Description
Public and Commercial Services Union is the sixth largest trade union in the United Kingdom. Most of its members work in UK government departments and other public bodies.
History
The union was founded in 1998 by the merger of the Public Services, Tax and Commerce Union (which mostly represented the executive grades of the Civil Service) and the Civil and Public Services Association (mostly representing the clerical grades). The General Secretaries of the two unions, John Sheldon and Barry Reamsbottom respectively, became Joint General Secretaries of the new union. In 2000, Mark Serwotka was elected General Secretary and has held the position since: he was elected unopposed in 2005 (no other candidate received enough valid nominations from PCS branches); he was re-elected in 2009 for a five-year term, and in 2014 was re-elected for a further five years. In 2018, the union won £3 million in damages from the Department for Work and Pensions, after a legal challenge against the withdrawal of the "check off" system of paying union subscriptions.

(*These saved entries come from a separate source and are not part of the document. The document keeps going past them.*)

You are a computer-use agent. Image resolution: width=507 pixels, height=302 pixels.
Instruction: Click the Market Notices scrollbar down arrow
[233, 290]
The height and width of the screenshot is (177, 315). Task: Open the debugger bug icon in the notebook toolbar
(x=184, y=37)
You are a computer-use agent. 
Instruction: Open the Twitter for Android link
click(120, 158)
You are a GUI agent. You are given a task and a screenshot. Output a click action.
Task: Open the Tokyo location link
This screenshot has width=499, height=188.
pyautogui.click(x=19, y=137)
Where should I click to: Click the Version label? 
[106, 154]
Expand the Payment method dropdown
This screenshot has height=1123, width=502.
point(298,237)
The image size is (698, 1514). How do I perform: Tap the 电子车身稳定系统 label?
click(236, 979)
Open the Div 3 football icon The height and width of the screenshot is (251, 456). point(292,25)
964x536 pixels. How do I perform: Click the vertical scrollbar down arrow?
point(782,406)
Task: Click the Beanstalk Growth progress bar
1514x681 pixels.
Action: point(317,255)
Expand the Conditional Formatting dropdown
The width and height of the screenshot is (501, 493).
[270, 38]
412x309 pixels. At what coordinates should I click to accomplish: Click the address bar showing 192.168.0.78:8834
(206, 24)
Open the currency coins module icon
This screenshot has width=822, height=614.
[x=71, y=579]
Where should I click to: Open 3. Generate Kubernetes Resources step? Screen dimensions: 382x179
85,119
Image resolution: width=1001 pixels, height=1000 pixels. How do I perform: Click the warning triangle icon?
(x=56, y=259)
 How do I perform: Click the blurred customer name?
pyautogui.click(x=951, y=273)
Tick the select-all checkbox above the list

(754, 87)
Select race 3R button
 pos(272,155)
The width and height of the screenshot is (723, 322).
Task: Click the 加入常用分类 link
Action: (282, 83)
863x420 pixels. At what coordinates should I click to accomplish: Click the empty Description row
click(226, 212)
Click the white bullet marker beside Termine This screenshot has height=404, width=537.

Membership and organisation
The union had 195,901 members at the end of 2015 and is the largest trade union representing civil servants in the UK.
PCS is organised into groups that deal with different bargaining units such as Revenue and Customs, Work and Pensions and Law and Justice.
Two factions compete in elections to the National Executive Committee of the PCS, its governing body: the ruling Left Unity faction, which stands candidates as part of the Democracy Alliance, and an opposing Independent Left faction.